Researchers are working to develop safer and more efficient batteries with solid electrolytes, a significant change from the liquid version that currently carries the ions in most commercially available batteries. The challenge is that each solid-state material has as many disadvantages as advantages, according to a team based at the Shenzhen All-Solid-State Lithium Battery Electrolyte Engineering Research Center at the China Research Institute. materials from Tsinghua Shenzhen International Graduate School.

To solve this conundrum, the researchers combined two of the leading solid-state candidates – ceramic and polymer – into a new composite electrolyte.

They published their results on September 21 in Energy materials and devices.
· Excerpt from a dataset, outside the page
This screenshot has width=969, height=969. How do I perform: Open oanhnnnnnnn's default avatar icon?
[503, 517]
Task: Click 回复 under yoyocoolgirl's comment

“Solid-state composite electrolytes have received considerable attention due to their combined advantages as inorganic and polymer electrolytes,” said co-first author Yu Yuan, also affiliated with Tsinghua Shenzhen International Graduate School. “However, conventional inorganic ceramic fillers offer limited improvement in ionic conductivity for solid-state composite electrolytes due to the space charge layer between the polymer matrix and the ceramic phase.”
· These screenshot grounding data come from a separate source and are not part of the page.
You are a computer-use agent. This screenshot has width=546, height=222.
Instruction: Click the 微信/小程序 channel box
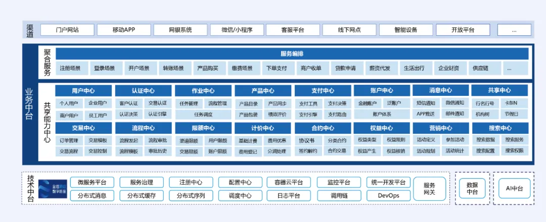pyautogui.click(x=237, y=30)
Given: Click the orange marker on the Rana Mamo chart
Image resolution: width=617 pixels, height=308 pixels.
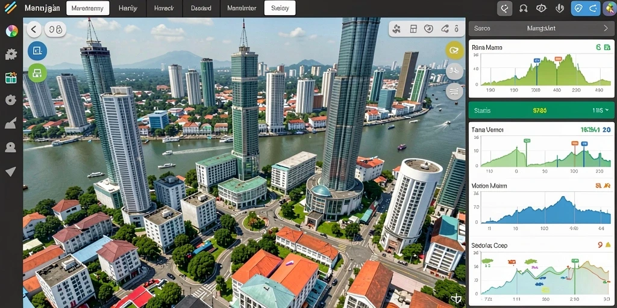Looking at the screenshot, I should pyautogui.click(x=557, y=59).
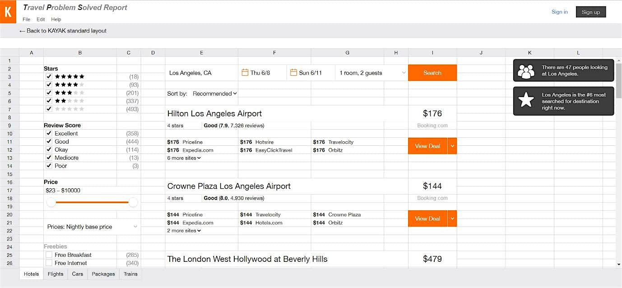Switch to the Flights tab
622x288 pixels.
coord(56,274)
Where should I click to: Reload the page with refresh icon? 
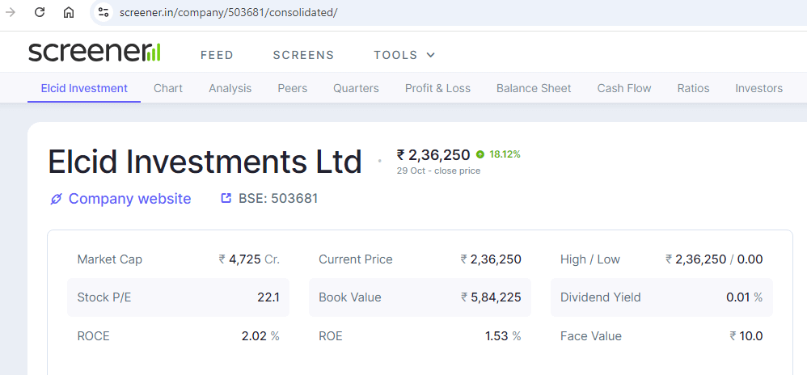click(39, 12)

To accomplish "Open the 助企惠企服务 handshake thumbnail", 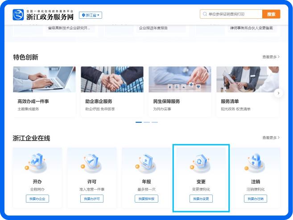I will (x=112, y=79).
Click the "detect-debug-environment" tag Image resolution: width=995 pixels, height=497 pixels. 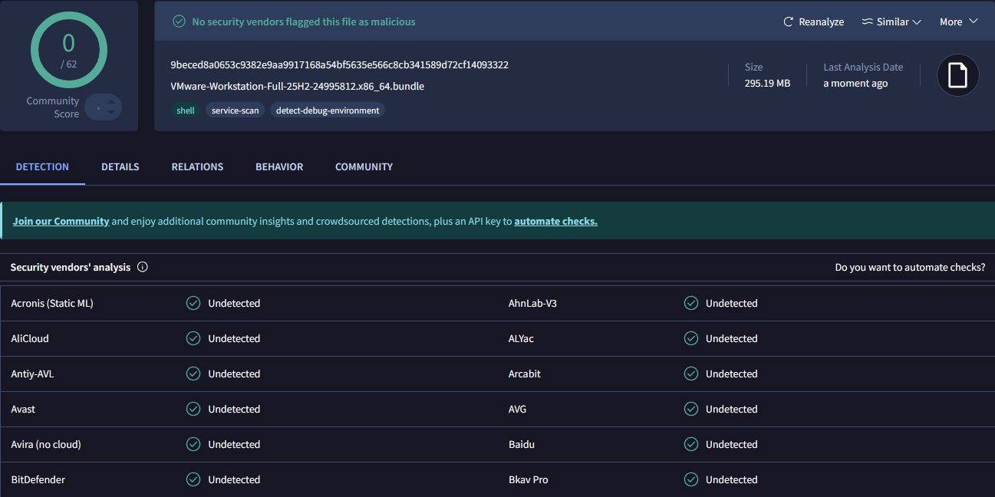328,110
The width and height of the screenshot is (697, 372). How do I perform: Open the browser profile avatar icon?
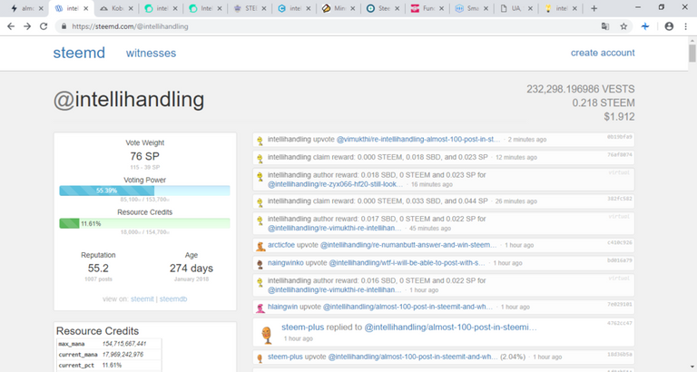(x=669, y=26)
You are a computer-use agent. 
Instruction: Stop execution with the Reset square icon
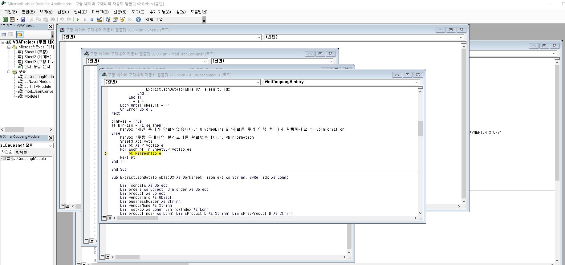pyautogui.click(x=92, y=19)
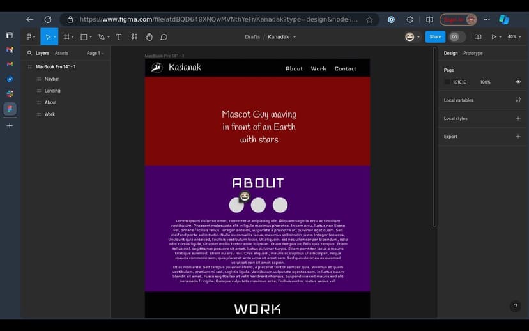Open the Resources tool in toolbar
This screenshot has height=331, width=529.
(134, 37)
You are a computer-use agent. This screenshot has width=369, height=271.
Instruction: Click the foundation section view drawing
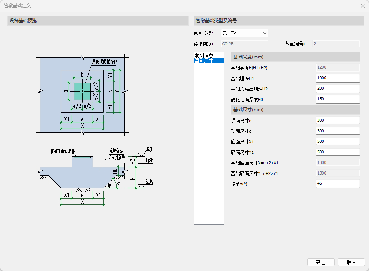click(x=82, y=173)
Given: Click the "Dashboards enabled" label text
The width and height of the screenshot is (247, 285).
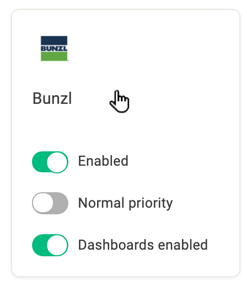Looking at the screenshot, I should click(143, 245).
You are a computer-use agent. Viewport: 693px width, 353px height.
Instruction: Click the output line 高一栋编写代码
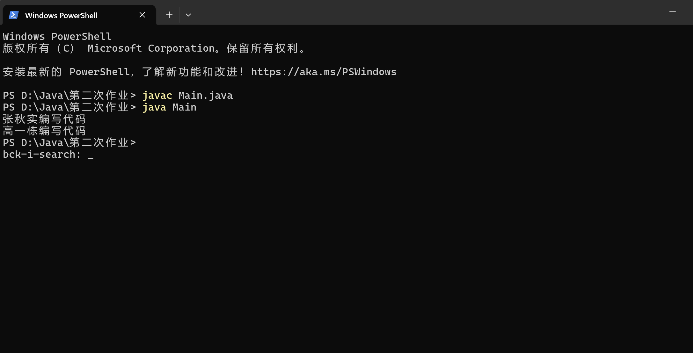coord(44,131)
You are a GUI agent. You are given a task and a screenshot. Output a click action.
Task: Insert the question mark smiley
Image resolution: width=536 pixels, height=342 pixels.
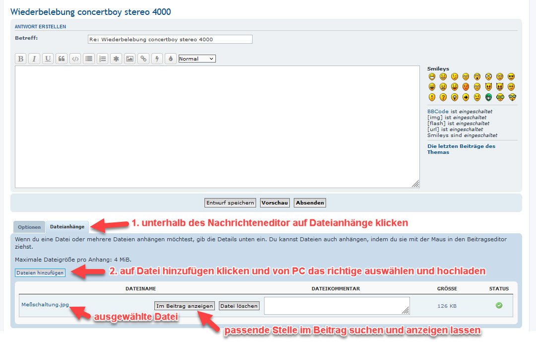[x=443, y=97]
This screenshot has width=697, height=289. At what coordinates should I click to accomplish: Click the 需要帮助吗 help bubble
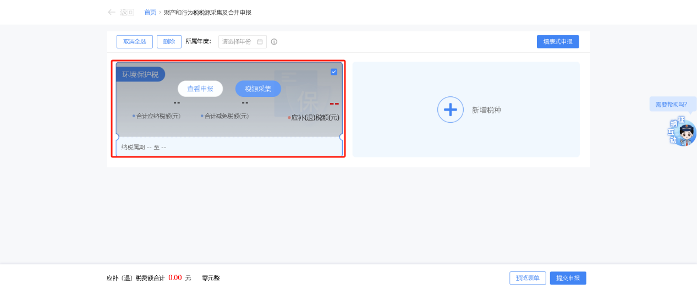pyautogui.click(x=671, y=104)
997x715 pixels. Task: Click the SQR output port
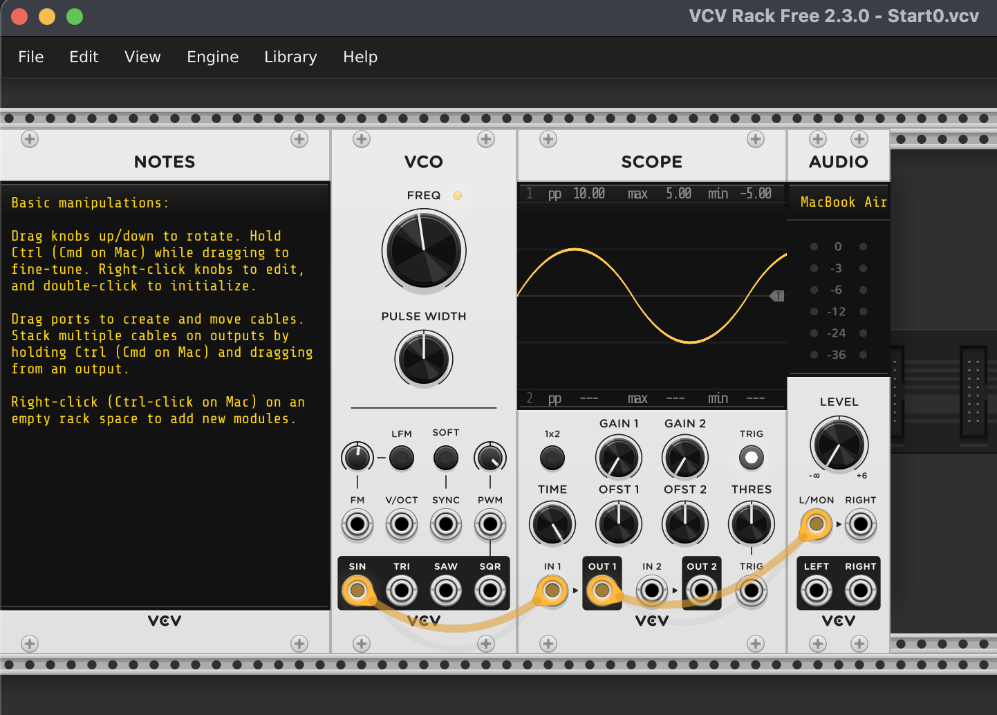click(490, 591)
Inorganic ceramic electrolytes offer high conductivity, but they develop resistance when confronted with another solid and are complicated to synthesize. Polymer electrolytes are easier to produce, more flexible, and work better with electrodes, but their conductivity at room temperature is too low for commercial application. According to Yuan, the combination of the two should produce an electrolyte that is flexible, highly conductive and easier to synthesize. In reality, however, when mixed, solid-state composite electrolytes exhibit a separation—called a space charge layer—between their constituent elements that limits their conductivity.

To correct this, the researchers used lithium tantalate, which has a crystal structure that lends itself to unique optical and electrical properties, as a functional filler to attenuate the space charge layer. The ceramic ion-conducting material is ferroelectric, meaning it can reverse the electrical charge when a current is applied.
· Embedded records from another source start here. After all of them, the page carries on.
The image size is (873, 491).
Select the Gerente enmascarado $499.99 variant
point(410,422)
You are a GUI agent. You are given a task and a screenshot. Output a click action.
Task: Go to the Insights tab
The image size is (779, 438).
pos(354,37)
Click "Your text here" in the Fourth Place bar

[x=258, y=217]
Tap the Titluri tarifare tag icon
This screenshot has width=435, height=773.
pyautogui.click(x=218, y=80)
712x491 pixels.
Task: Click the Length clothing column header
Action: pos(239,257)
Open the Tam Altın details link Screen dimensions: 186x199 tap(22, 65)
“Not only does charging attenuate the space charge layer, but it also provides an additional transport pathway for lithium-ion,” said co-first author Likun Chen, also affiliated with Tsinghua Shenzhen International Graduate School.

The researchers experimentally demonstrated that charging lithium tantalate alleviates the lithium ion transport bottleneck across the polymer-ceramic interface, resulting in lithium ions moving in increased numbers and speed through the electrolyte.

The result, according to the researchers, is an electrolyte with high conductivity and a long lifespan – referring to the frequency with which ions can be transported through the battery during charge and discharge cycles – even at low temperatures .

“This work proposes a new strategy to design integrated ceramic fillers with ferroelectric and ion-conducting properties to achieve high-rate lithium-ion transport of composite-solid electrolytes for advanced lithium metal batteries. solid state,” Yuan said. “Our approach sheds light on the design of functional ceramic fillers for solid-state composite electrolytes to effectively improve ionic conductivity and battery performance.”

Other co-authors include Yuhang Li, Xufei An, Jianshuai Lv, Shaoke Guo, Xing Cheng, Yang Zhao, Ming Liu, Yan-Bing He and Feiyu Kang. Li, An, Lv, Guo, Cheng, Zhao and Kang are also affiliated with Tsinghua Shenzhen International Graduate School.

The National Natural Science Foundation of China, Guangdong Province Key Field Research and Development Program, Shenzhen Outstanding Talent Training Fund, Semi-Lithium Battery Electrolyte Engineering Research Center -conductors and the Shenzheng Technical Plan Project supported this research.